* [gentoo-soc] Project Grumpy - weekly report #1
@ 2010-06-01 7:10 Priit Laes
2010-06-01 7:16 ` Domen Kožar
` (2 more replies)
0 siblings, 3 replies; 5+ messages in thread
From: Priit Laes @ 2010-06-01 7:10 UTC (permalink / raw
To: gentoo-soc; +Cc: leio, ferringb
This is a weekly progress report no. 1 for Project Grumpy.
As this is the first publicly visible announcement, I am also going to
give a short overview about the project itself.
The aim of this project is to create a database containing various
developer-related metadata about packages in the Gentoo portage.
Metadata that we are going to store can be used for different kinds of
purposes, some examples include upstream version checks and giving
notifications to developers who are interested about that package. And
eventually provide a nice web and API interface to access this data.
Project's semi-official IRC channel is #gentoo-grumpy on Freenode
network. Just step in say "Hi!" :)
Last week's progress report
===========================
My first week went a bit slowly due to having some "unfinished business"
that I needed to finish, and also because of two exams (which went
fine).
The core issue I wrestled during this week was how to keep portage
contents and database contents in sync - ie. when ebuild is modified,
removed or added, how to make sure that database contents correspond to
the portage contents.
The solution that I came up with is to use a simple daemon that logs
changes to portage tree and modifies database contents when it's
appropriate. Appropriate here means that we shouldn't log updates during
the update of the tree as it might be unsafe (ie package rename). So
currently it seems that daemon has also initiate the rsync progress and
push the updates into database after rsync has finished successfully.
(You can already see how all kinds of weird corner cases start popping
up :P )
My current approach to logging is using the inotify [1] framework
present in Linux kernel since 2.6.13 (sorry BSD users, but this is
Gentoo Linux afterall) with the help of pyinotify [2].
So far there's only one drawback to using inotify - by default kernel
has a limit of 8192 directory watches allowed per-process (but portage
contains a lots of directories) so in order to use that approach one has
to bump the number watches using /proc/sys/fs/inotify/max_user_watches
tunable. 81920 has worked so far fine on my machine ;)
There was also a secondary approach suggested by my mentor Leio to parse
rsync log files, but I am a bit relucant about this idea.

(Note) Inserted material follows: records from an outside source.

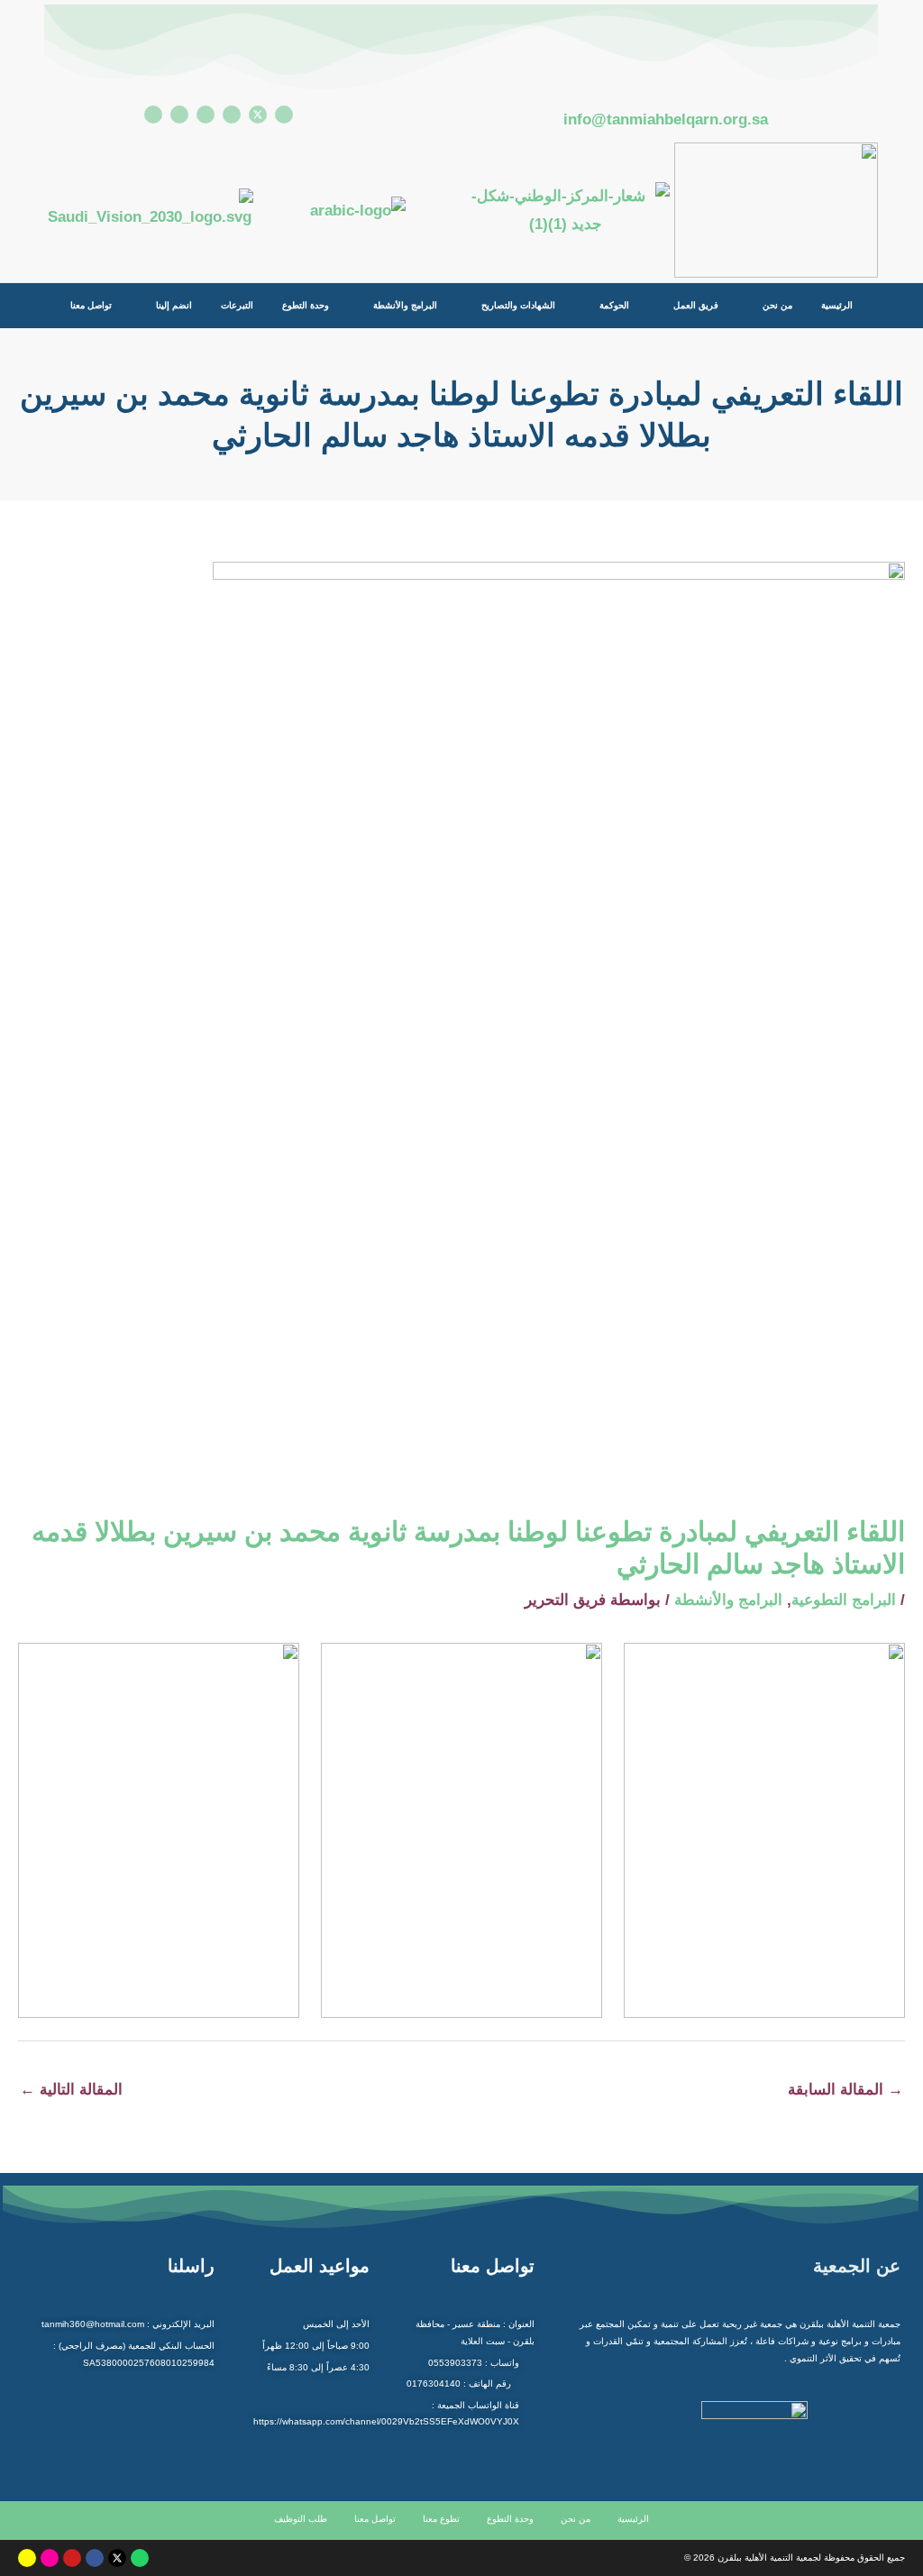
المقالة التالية (71, 2089)
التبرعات (237, 305)
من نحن (777, 305)
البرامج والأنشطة (405, 305)
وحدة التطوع (305, 305)
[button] (770, 305)
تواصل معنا (91, 305)
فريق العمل (695, 305)
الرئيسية (837, 305)
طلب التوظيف (300, 2519)
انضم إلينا (174, 305)
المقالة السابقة (845, 2089)
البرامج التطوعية (843, 1600)
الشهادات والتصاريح (518, 305)
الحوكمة (614, 305)
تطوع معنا (441, 2519)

Anyway, I'll leave this idea simmering here for a while and unless
someone comes up with a better idea (Yes, I have also thought about
scanning whole portage tree every x-hours), I'm going to implement the
daemon.
Plans for current week
======================
As I currently consider the core issue solved, the next issue I have to
solve is how to take an ebuild, extract information about it and store
it in database. (Hint: pkgcore)
I'm not going take bigger tasks because I still have one quite hard exam
(thermodynamics and statistical physics) on 4th of June. And if I pass,
it is the last one.
PS. Sorry, no blog yet. I was using Zine, but it broke after I updated
my system to SQLAlchemy-0.6.
[1] http://en.wikipedia.org/wiki/Inotify
[2] http://trac.dbzteam.org/pyinotify
Päikest,
Priit Laes :)
^ permalink raw reply [flat|nested] 5+ messages in thread
* Re: [gentoo-soc] Project Grumpy - weekly report #1
2010-06-01 7:10 [gentoo-soc] Project Grumpy - weekly report #1 Priit Laes
@ 2010-06-01 7:16 ` Domen Kožar
2010-06-01 7:19 ` Domen Kožar
2010-06-01 8:11 ` Arun Raghavan
2 siblings, 0 replies; 5+ messages in thread
From: Domen Kožar @ 2010-06-01 7:16 UTC (permalink / raw
To: gentoo-soc
[-- Attachment #1: Type: text/plain, Size: 3587 bytes --]

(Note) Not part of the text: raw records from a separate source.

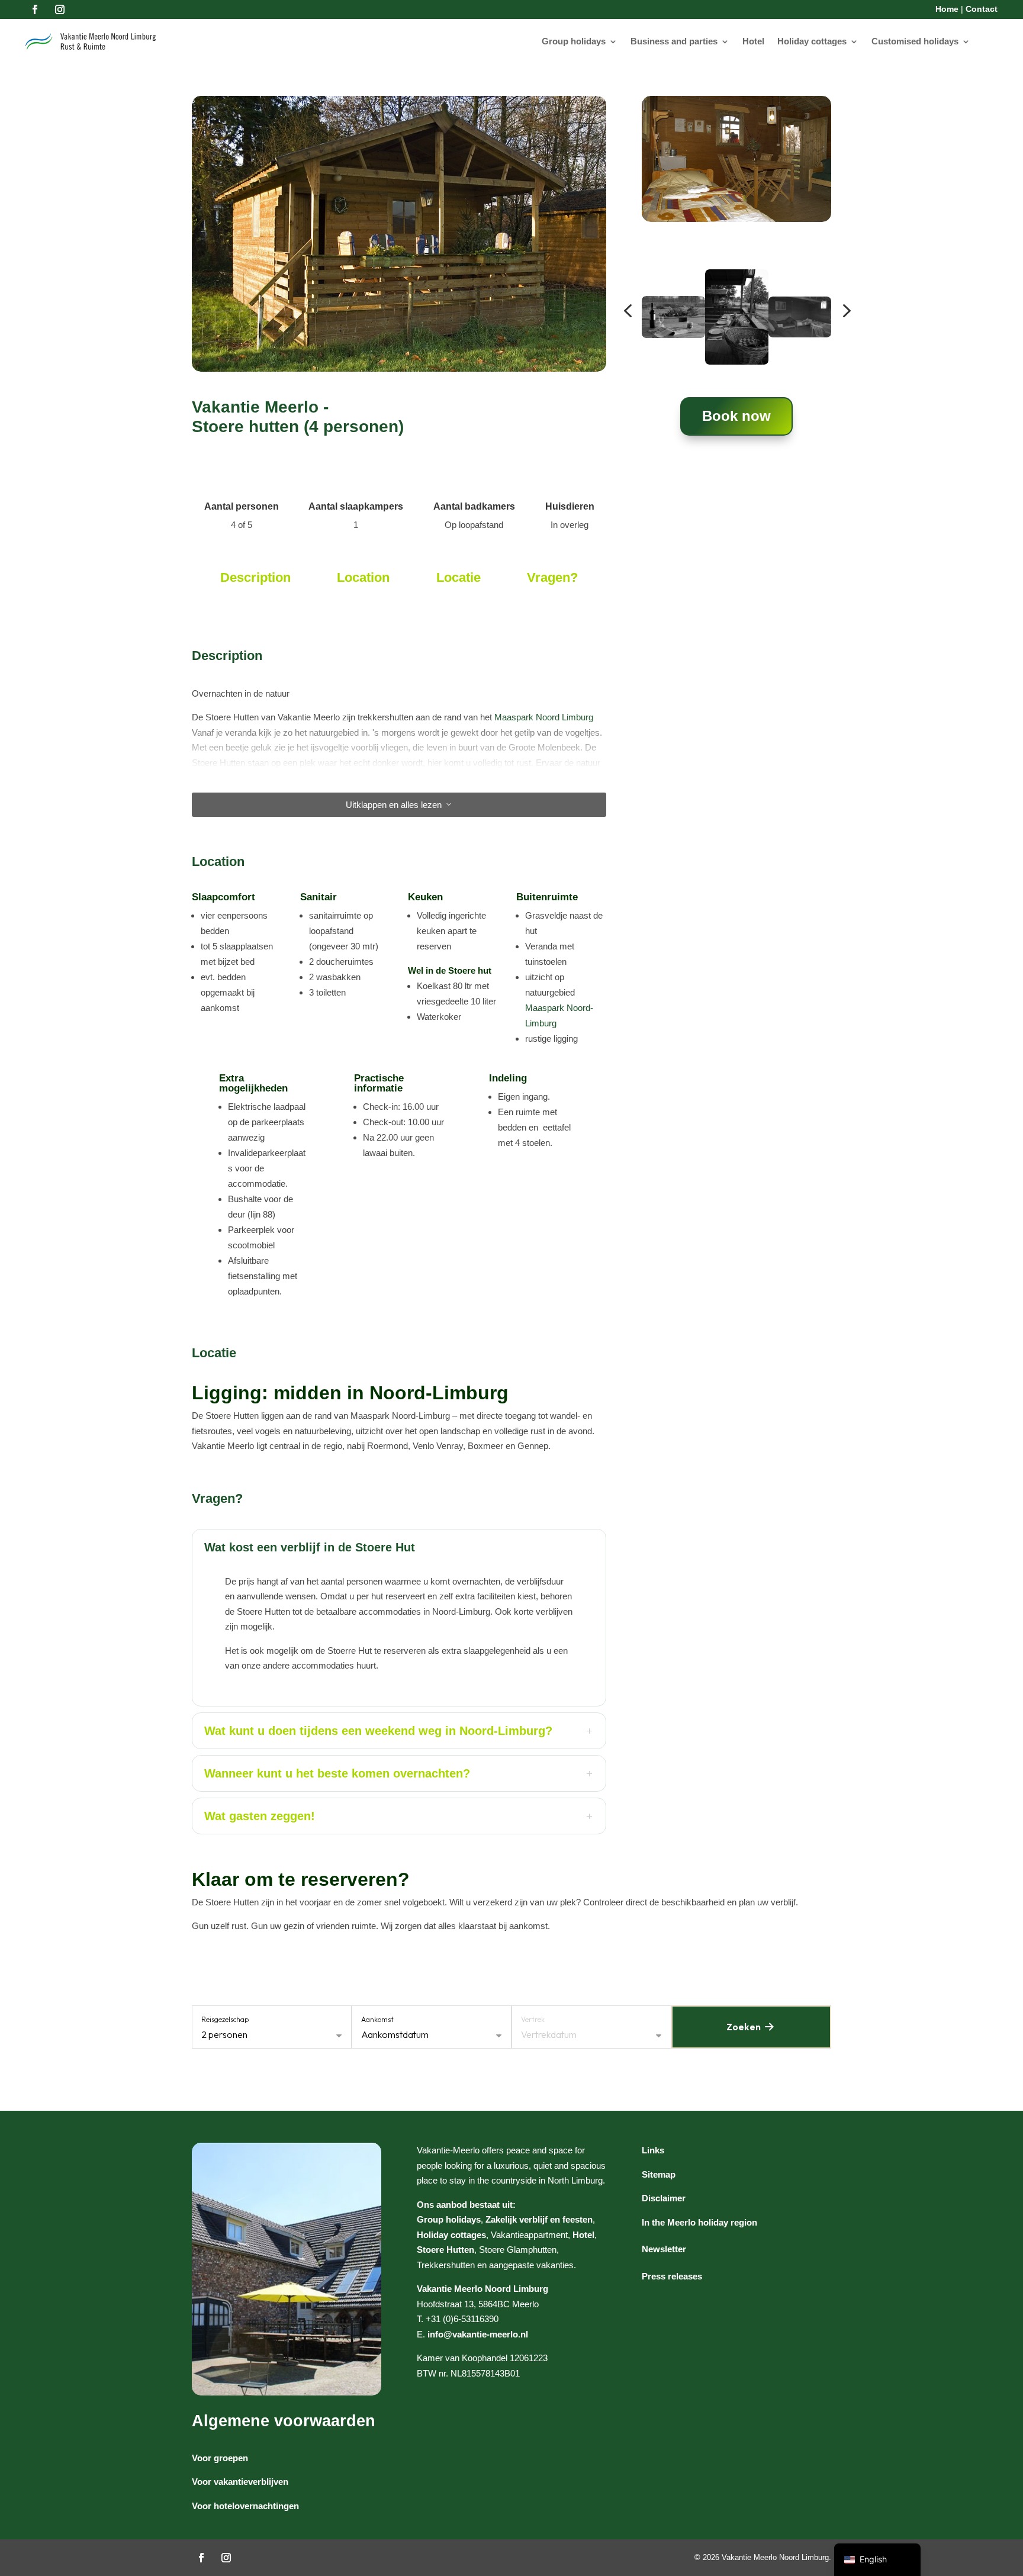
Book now (736, 416)
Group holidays (574, 41)
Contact (982, 9)
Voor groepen (220, 2458)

Hey, seems like a very intereseting project! Good luck (read below)
On Tue, 2010-06-01 at 10:10 +0300, Priit Laes wrote:
> This is a weekly progress report no. 1 for Project Grumpy.
>
> As this is the first publicly visible announcement, I am also going to
> give a short overview about the project itself.
>
> The aim of this project is to create a database containing various
> developer-related metadata about packages in the Gentoo portage.

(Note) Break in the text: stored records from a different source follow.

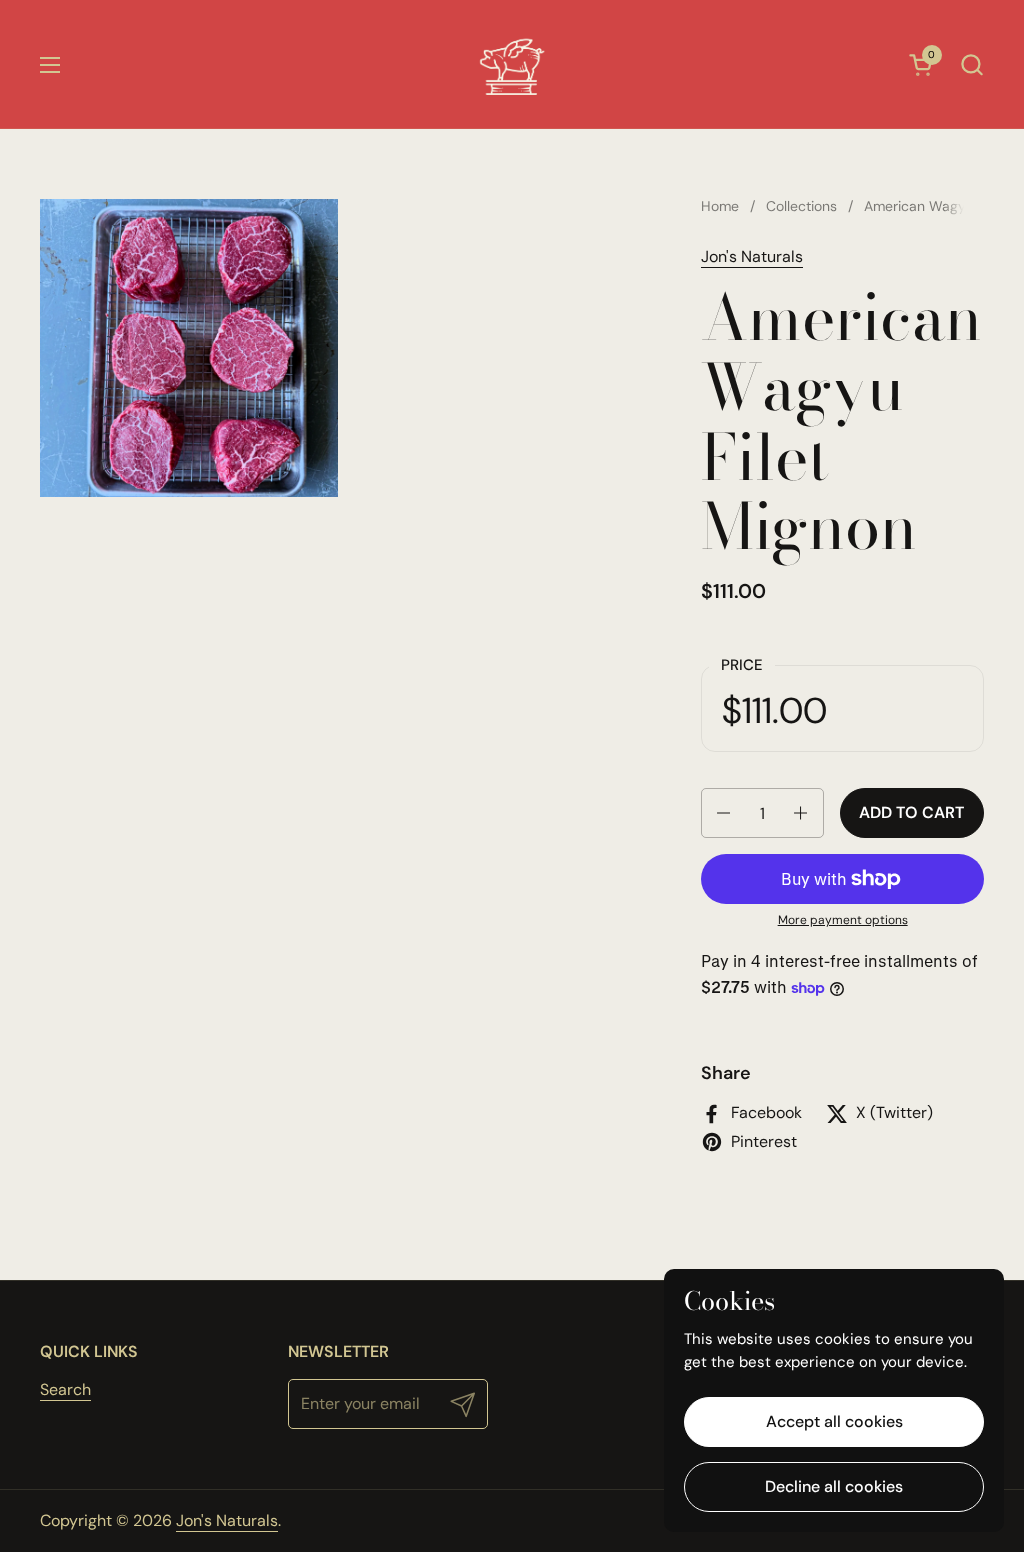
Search (65, 1389)
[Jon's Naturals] (512, 64)
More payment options (843, 920)
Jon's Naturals (752, 256)
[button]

> Metadata that we are going to store can be used for different kinds of
> purposes, some examples include upstream version checks and giving
> notifications to developers who are interested about that package. And
> eventually provide a nice web and API interface to access this data.
>
> Project's semi-official IRC channel is #gentoo-grumpy on Freenode
> network. Just step in say "Hi!" :)
>
> Last week's progress report
> ===========================
>
> My first week went a bit slowly due to having some "unfinished business"
> that I needed to finish, and also because of two exams (which went
> fine).
>
> The core issue I wrestled during this week was how to keep portage
> contents and database contents in sync - ie. when ebuild is modified,
> removed or added, how to make sure that database contents correspond to
> the portage contents.
>
> The solution that I came up with is to use a simple daemon that logs
> changes to portage tree and modifies database contents when it's
> appropriate. Appropriate here means that we shouldn't log updates during
> the update of the tree as it might be unsafe (ie package rename). So
> currently it seems that daemon has also initiate the rsync progress and
> push the updates into database after rsync has finished successfully.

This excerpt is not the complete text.